Keep in mind that any of the Limit attributes can only be changed on the start of your simulation. The start frame can be adjusted using the Start Time attribute on the rScene node.

Race Track

Let's use the Duplicate command to lay some more track.

In my case, I found that the suspension was too loose, so I increased the Guide Strength to 0.4.

  • 👉 You can also lower with the Friction on the ground, to allow for the chassi to slide on contact.
  • 👉 You can also experiment with the chassi Shape Extents to make a more narrow vehicle
  • 👉 You can also experiment with the Shape Offset to raise the chassie higher off the ground (like a monster truck!)

Combined with the engine, you can now make a proper race track!

Bevelled Wheels

The wheels are currently very sharp.

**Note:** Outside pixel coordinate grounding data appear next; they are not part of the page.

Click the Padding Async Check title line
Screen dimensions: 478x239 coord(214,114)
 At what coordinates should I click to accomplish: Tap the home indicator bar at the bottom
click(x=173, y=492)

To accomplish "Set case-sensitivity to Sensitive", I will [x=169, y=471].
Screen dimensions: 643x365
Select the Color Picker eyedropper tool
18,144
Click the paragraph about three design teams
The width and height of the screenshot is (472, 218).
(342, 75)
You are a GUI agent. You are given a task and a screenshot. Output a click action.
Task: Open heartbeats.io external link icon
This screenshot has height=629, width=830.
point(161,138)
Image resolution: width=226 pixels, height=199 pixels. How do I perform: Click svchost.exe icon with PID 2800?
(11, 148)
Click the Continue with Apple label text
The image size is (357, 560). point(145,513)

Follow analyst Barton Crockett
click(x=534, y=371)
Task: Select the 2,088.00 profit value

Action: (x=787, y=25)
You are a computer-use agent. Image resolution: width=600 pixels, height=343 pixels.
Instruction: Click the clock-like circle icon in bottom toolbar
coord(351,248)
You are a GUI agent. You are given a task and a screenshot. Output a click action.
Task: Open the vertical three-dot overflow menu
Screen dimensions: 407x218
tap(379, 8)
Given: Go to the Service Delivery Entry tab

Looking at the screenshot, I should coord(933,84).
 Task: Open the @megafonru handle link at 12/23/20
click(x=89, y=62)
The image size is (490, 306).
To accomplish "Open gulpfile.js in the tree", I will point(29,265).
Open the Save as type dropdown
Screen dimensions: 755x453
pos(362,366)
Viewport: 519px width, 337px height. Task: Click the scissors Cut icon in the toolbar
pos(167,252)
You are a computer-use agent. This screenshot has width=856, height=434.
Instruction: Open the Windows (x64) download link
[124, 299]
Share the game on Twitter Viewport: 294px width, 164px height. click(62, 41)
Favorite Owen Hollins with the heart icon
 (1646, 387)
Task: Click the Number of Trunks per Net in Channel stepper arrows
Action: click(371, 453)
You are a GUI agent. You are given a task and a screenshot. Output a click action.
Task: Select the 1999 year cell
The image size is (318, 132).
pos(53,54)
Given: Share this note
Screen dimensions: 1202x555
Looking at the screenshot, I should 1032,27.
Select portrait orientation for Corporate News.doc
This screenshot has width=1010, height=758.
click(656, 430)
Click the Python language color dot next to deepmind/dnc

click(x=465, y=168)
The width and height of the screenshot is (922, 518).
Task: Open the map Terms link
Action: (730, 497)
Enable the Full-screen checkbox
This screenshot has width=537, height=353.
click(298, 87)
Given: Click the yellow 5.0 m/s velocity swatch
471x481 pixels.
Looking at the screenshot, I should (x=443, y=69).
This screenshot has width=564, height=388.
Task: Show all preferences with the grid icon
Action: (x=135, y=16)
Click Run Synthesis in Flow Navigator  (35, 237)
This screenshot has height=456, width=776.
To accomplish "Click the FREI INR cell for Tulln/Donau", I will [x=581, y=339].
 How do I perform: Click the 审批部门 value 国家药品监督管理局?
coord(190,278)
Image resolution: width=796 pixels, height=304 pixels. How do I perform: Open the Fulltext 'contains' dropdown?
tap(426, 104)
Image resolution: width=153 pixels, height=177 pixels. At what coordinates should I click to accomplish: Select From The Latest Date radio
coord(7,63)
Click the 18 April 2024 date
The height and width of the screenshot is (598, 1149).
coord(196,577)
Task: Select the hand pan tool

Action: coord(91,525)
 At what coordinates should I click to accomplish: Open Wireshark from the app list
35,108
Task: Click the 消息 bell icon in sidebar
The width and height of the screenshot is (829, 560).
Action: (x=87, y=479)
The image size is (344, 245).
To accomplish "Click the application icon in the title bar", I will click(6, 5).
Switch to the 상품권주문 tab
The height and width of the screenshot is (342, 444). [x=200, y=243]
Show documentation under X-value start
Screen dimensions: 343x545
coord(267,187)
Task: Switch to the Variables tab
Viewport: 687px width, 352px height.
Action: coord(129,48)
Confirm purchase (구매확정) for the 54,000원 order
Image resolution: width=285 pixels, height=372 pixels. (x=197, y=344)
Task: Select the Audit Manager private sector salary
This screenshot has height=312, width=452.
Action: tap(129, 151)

Once you add more detail to your environment, you may find that a bevelled wheel behaves more predictably and doesn't get stuck on equally sharp corners.

Since all wheels use the same geometry as one of the polyCylinders, all we need to do is bevel one of them.


Here are some suggestions for how to take the results of this tutorial further.


A fantastic resource with tons of mechanical contraptions, most if not all of which are ready to be turned into mechadolls and ragcars!

Speaking of ragcars, here's one Ragdoll-powered example using this excellent model by @Estevanpoa.

Which has an interesting mechanism for steering that was accurately recreated with Ragdoll rigids and constraints.

More Videos

Can't get enough, huh? :)

Robot Wars

Why not design a contender, and have yourself a little Robot War?


High-Resolution Model

Find any vehicle model and either parent the geometry directly to the chassi and wheels, or use Maya's Parent Constraint to keep things clean.


Given what you've learnt, how would you enable steering? How does it work on a real car?

Click to reveal a hint #1

Is there a part missing between the chassi and wheel?

Click to reveal a hint #2

The Ragcar from the Mecabricks section above has steering, how does that work?